--- START ---

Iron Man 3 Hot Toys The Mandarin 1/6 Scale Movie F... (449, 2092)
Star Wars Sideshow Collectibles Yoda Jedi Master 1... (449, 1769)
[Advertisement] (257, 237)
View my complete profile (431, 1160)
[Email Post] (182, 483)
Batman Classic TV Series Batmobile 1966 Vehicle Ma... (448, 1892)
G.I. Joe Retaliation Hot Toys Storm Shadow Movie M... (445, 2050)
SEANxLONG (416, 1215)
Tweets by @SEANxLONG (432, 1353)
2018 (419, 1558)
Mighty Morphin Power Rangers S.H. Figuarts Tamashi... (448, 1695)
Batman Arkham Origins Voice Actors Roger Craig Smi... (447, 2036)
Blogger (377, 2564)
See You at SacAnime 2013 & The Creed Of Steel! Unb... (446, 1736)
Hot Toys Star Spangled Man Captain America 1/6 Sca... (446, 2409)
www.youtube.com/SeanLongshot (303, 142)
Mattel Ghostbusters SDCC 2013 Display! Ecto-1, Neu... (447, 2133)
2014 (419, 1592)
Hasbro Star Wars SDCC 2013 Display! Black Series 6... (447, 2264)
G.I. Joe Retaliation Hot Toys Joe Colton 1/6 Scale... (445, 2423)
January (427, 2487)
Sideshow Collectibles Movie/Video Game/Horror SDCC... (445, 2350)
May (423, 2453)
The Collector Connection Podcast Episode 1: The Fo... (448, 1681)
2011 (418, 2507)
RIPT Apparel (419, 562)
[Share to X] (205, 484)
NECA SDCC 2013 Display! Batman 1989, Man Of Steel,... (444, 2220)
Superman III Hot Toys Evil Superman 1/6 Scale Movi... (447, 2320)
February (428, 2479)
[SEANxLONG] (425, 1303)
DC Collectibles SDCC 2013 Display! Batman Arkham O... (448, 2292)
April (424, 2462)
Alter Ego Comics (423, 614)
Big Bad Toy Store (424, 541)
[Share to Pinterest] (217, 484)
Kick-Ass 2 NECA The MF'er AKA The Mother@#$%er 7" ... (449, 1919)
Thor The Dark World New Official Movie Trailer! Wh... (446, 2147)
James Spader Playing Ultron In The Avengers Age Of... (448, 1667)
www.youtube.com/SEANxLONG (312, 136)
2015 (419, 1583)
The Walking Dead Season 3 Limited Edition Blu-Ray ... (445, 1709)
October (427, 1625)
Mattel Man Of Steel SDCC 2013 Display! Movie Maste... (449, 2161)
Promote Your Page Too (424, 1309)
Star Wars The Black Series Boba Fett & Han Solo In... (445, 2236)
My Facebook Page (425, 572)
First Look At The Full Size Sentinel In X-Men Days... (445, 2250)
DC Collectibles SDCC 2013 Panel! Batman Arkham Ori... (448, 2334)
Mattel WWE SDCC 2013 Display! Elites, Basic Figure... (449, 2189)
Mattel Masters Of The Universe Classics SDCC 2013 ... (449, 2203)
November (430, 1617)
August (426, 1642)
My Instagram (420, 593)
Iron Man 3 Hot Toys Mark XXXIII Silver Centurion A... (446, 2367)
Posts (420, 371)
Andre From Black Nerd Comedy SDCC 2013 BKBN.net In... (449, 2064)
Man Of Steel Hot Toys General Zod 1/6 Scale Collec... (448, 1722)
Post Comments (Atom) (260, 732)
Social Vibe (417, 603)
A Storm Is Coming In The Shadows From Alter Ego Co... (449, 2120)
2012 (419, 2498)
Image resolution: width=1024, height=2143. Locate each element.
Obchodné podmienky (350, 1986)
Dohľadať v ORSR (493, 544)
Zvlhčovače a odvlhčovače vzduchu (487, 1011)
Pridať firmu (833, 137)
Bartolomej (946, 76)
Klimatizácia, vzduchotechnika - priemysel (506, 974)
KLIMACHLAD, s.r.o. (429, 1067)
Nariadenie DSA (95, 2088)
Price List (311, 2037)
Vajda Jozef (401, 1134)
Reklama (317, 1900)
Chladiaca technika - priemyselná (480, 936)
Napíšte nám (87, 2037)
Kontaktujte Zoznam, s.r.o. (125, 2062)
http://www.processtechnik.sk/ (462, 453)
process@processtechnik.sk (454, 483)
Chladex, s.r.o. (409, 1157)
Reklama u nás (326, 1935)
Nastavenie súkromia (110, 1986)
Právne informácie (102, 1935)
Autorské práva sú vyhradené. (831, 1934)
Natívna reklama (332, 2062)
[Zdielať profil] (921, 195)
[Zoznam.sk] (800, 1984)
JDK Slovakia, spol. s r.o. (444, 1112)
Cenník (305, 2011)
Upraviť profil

--- END ---

About this task - Please show every line of the entries above that contains the word "SEANxLONG".

Answer below -
SEANxLONG (416, 1215)
Tweets by @SEANxLONG (432, 1353)
[SEANxLONG] (425, 1303)
www.youtube.com/SEANxLONG (312, 136)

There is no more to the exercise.